### Consigne 1
Recopiez mot pour mot le passage de l’entrevue compris entre « C.R. — Sérieusement, être » et « changer de sexe ? », ces deux segments inclus.
### Consigne 2
Traduisez en anglais cette phrase de l’entrevue : « Comme dans n’importe quoi, il suffit de travailler fort, d’être un minimum efficace et de persévérer. »

Entrevue avec Cathleen Rouleau
Par William Beretta • 5 juillet 2008 à 16:40Cathleen Rouleau est une humoriste paradoxale : sous des traits délicats se cachent des gags déstabilisants. Rencontre avec l’ange cornu de l’humour.
WILLIAM BERETTA — À quoi doit-on penser quand on entend le nom « Cathleen Rouleau » ?
CATHLEEN ROULEAU — En tout cas, pas à acheter du pain et du lait…
W.B — Tu pratiques l’humour noir, grinçant, mystérieux… As-tu déjà rêvé de devenir tueuse en série ?
C.R. — Ha ! Ha ! Ha ! Non, en fait, je suis probablement la fille la plus sensible face à la mort, la misère humaine, la cruauté envers les enfants, celle envers les animaux, etc. Ce sont autant de situations que me font mal en dedans, à un point inimaginable… En rire est pour moi une façon de passer par-dessus ma propre peur, ma propre angoisse, ma propre obsession et aussi ma propre frustration face à tout ça. C’est assez égoïste comme processus, finalement ! Ha !
W.B. — Dans ton style d’humour, est-ce que tu crois qu’être une femme constitue un avantage, un désavantage ou aucun des deux ?
C.R. — Sérieusement, être une femme, et surtout en humour, constitue rarement un avantage. C’est un milieu très masculin, et ce, même si on laisse la porte grande ouverte aux filles, en nous répétant qu’il n’y en a pas assez en humour. Je suis d’ailleurs la première à trouver que les gars sont beaucoup plus drôles en général. Ceci dit, ce n’est pas nécessairement difficile. Comme dans n’importe quoi, il suffit de travailler fort, d’être un minimum efficace et de persévérer. Est-ce que j’ai les qualités requises ? On en reparlera dans 10 ans…
W.B. — As-tu déjà pensé à changer de sexe ?

### Données
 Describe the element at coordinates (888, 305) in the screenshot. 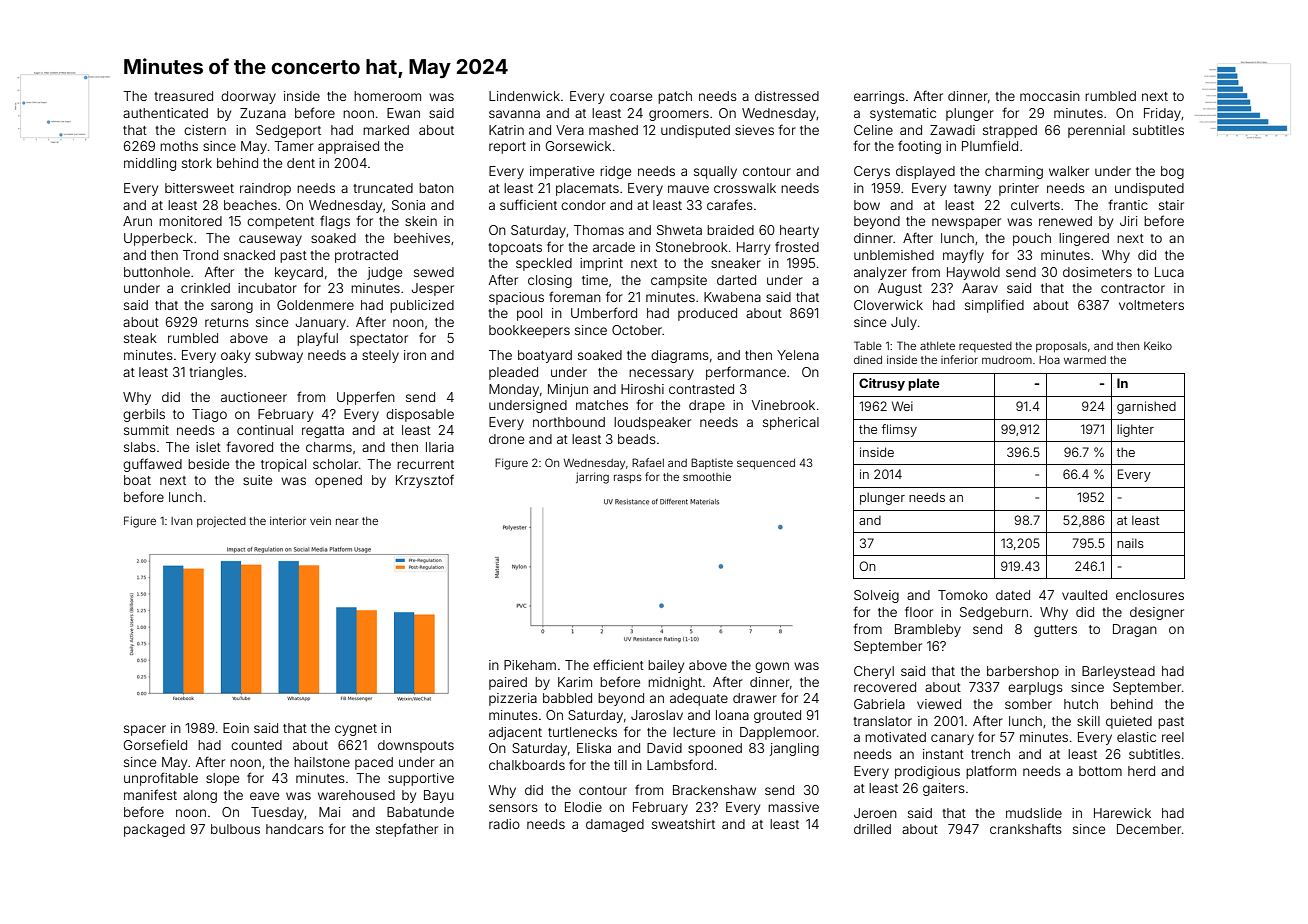

I see `Cloverwick` at that location.
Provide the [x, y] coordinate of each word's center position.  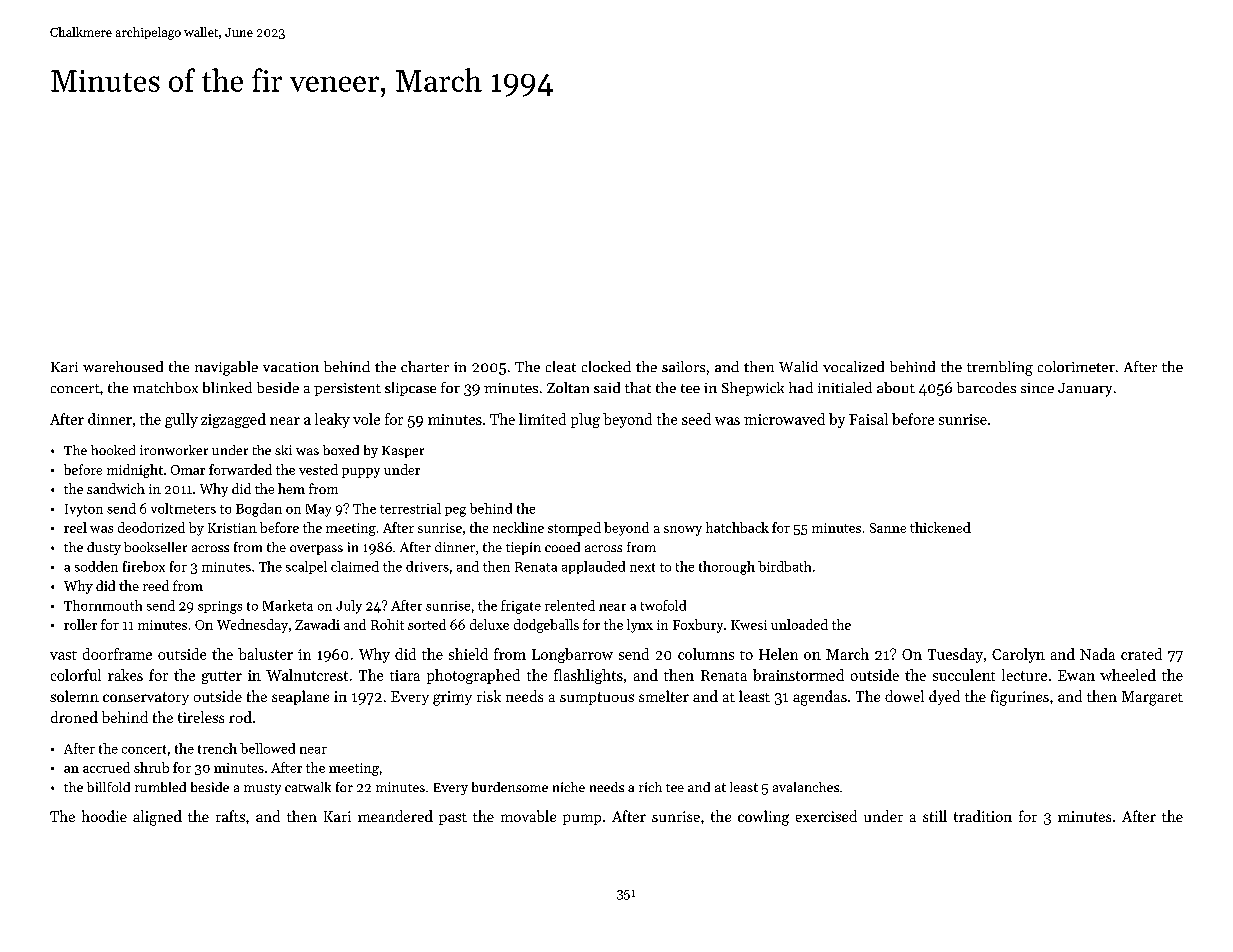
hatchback [737, 527]
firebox [144, 566]
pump [582, 819]
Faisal [868, 419]
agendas [820, 698]
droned [74, 717]
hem [291, 488]
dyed [944, 697]
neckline [518, 527]
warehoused [123, 366]
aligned [157, 818]
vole [366, 419]
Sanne [888, 528]
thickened [940, 527]
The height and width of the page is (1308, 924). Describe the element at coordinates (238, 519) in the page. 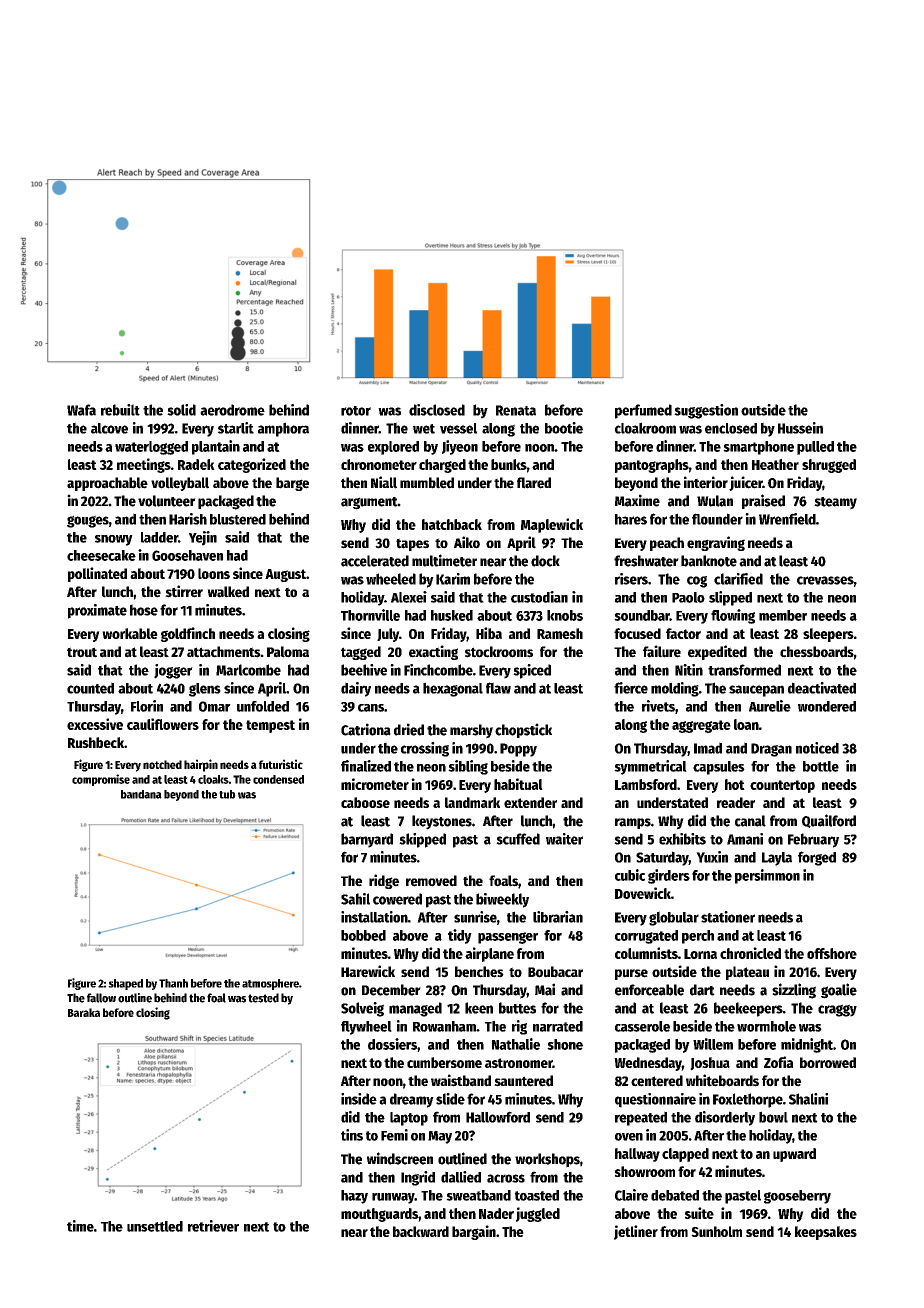

I see `blustered` at that location.
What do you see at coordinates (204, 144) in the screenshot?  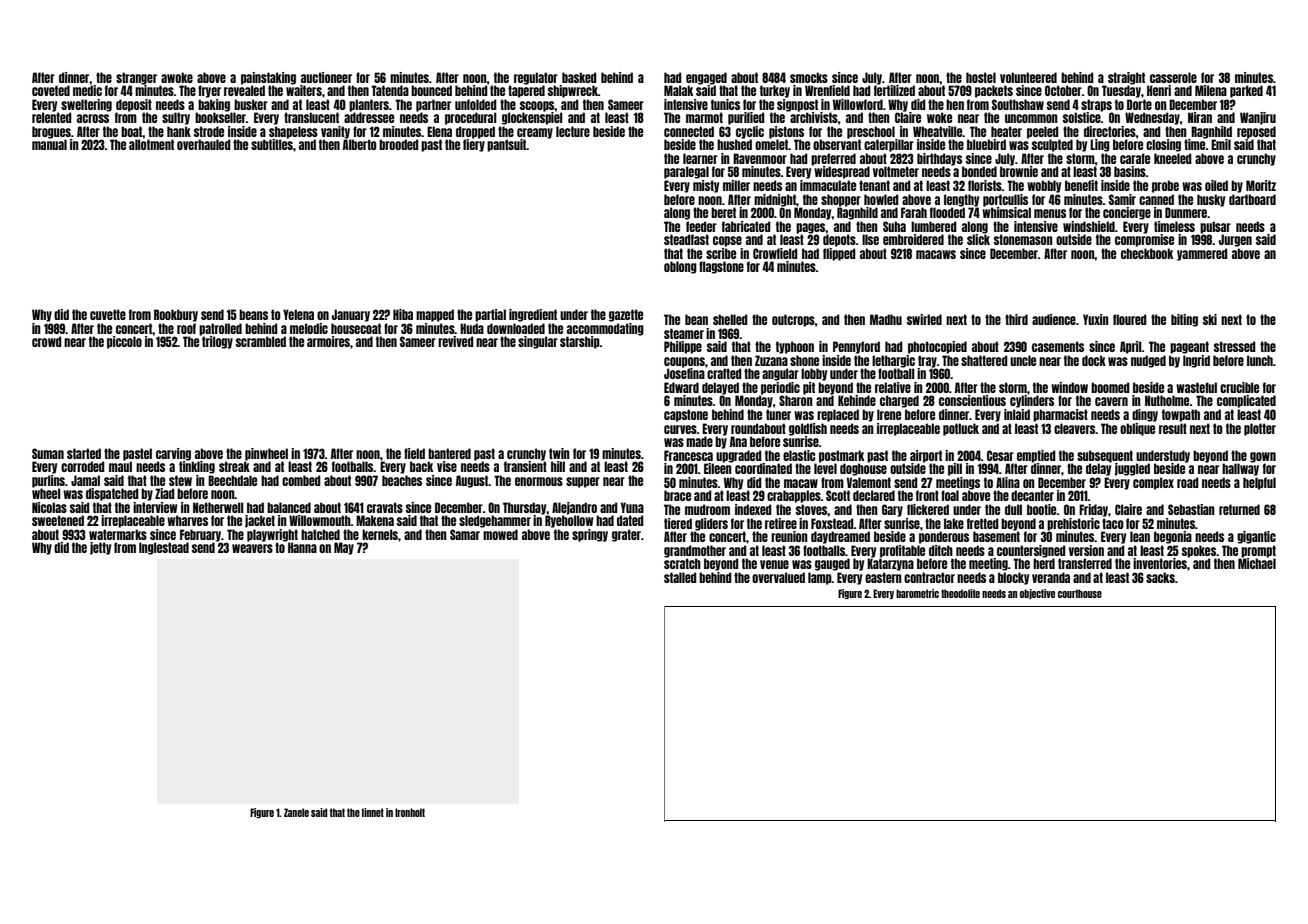 I see `overhauled` at bounding box center [204, 144].
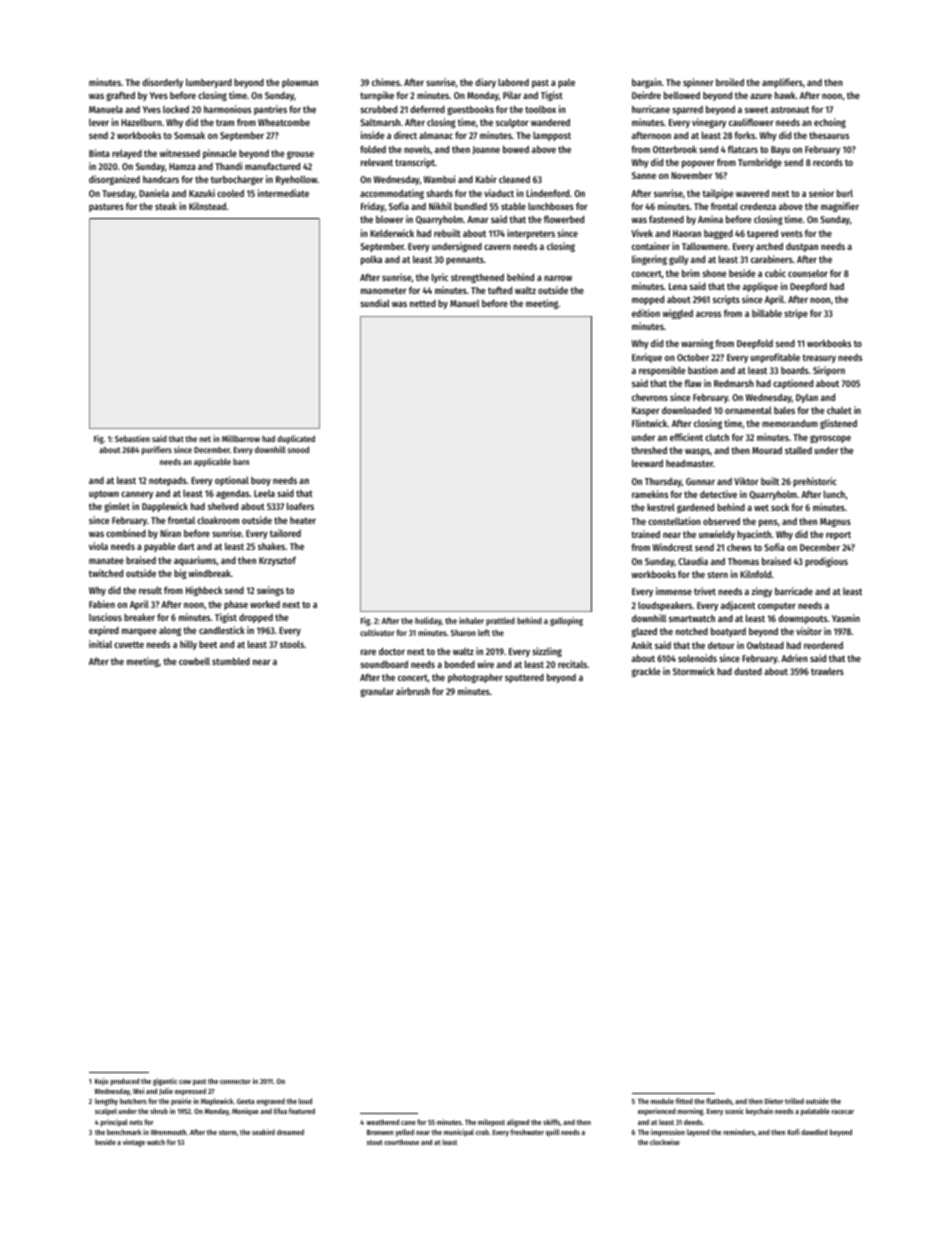  Describe the element at coordinates (100, 644) in the screenshot. I see `initial` at that location.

### Réponse attendue 1
C.R. — Sérieusement, être une femme, et surtout en humour, constitue rarement un avantage. C’est un milieu très masculin, et ce, même si on laisse la porte grande ouverte aux filles, en nous répétant qu’il n’y en a pas assez en humour. Je suis d’ailleurs la première à trouver que les gars sont beaucoup plus drôles en général. Ceci dit, ce n’est pas nécessairement difficile. Comme dans n’importe quoi, il suffit de travailler fort, d’être un minimum efficace et de persévérer. Est-ce que j’ai les qualités requises ? On en reparlera dans 10 ans…
W.B. — As-tu déjà pensé à changer de sexe ?

### Réponse attendue 2
As with anything, all it takes is working hard, being at least minimally efficient, and persevering.